Their ministry in Ethiopia is called Indigenous Outreach International. You will never regret giving to it, but I'll let their site tell you about the things they're doing over there. He got me caught up, which as usual was a great story. He has a book called Slowly by Slowly which you can get at that site, too. Patrick is a great story teller, and reading that book will give you an idea that Lana, whom I don't know very well, is as tough as Patrick.

Fever

The doctors told me that they want to keep their eyes out for fever and catch it as soon as it starts. So from yesterday to today, when my temperature climbed 0.2 degrees each time they checked it, from 97.8, where it's usually been, to 98.8, I started to worry. I called in the nurse and asked about it.

Basically she calmed me down and told me pretty much everyone runs a low-grade fever during chemo. They just want to catch it early, and 100.4 is the trigger temp.

That settled me, and the next temperature reading, earlier today, was 99.7.

Oops.

I told God, "God, I don't know what to do. I could text the prayer warriors at RCV, and they get results. But should I? Am I supposed to go through a fever? Maybe there's no need to pray. I'm confused."

I think I was on a pain pill, which contributed to the confusion.

Then I checked my temperature myself. It was 99.3. I laid down for a while, having pain pill dreams, which are half-asleep dreams, not deep-sleep dreams.

Around dinner time, they checked again: 99.1.

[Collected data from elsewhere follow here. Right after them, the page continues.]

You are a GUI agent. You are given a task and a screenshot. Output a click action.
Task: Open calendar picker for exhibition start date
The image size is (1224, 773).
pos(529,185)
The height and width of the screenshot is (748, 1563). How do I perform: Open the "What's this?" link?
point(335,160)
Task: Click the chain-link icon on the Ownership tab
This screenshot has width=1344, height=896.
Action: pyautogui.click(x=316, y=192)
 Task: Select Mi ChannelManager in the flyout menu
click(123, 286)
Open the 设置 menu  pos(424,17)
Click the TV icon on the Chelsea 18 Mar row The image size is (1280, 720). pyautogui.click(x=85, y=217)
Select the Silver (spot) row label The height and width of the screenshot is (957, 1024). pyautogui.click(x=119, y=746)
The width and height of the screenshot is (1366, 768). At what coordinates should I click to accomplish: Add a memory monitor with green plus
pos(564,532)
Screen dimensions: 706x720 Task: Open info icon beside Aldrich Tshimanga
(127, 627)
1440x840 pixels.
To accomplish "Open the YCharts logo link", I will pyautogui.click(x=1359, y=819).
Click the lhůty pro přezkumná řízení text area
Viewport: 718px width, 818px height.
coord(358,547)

They just checked after the Beards left: 98.6.

Whoo, whoo.

Of course, the care partner told me, "You're shivering, so you'll probably get a fever tonight." I told her, "I shivered more yesterday, and I didn't get a fever." The RN shrugged, as if to say, "It's hard to predict anything," which is probably the most accurate thing you can say in the chemo ward. Fighting a chemotherapy cancer battle involves staying on your toes, reacting quickly, sometimes guessing, and it's good to have a great doctor like the ones I have. You can pray for Dr. Strickland, Dr. Greer, and Dr. Halliday; they're the "on your toes on the front line" team. Very good at what they do.

Well, I'm pretty sure my sister, my brother Dave, my Aunt Flo, and my sister-in-law Carrie will read this whole thing, as will my parents, but probably not my children. If you're not one of those, and you read the whole thing, then, wow, you're really patient. Remind me to tell you stories sometime; you're a great audience!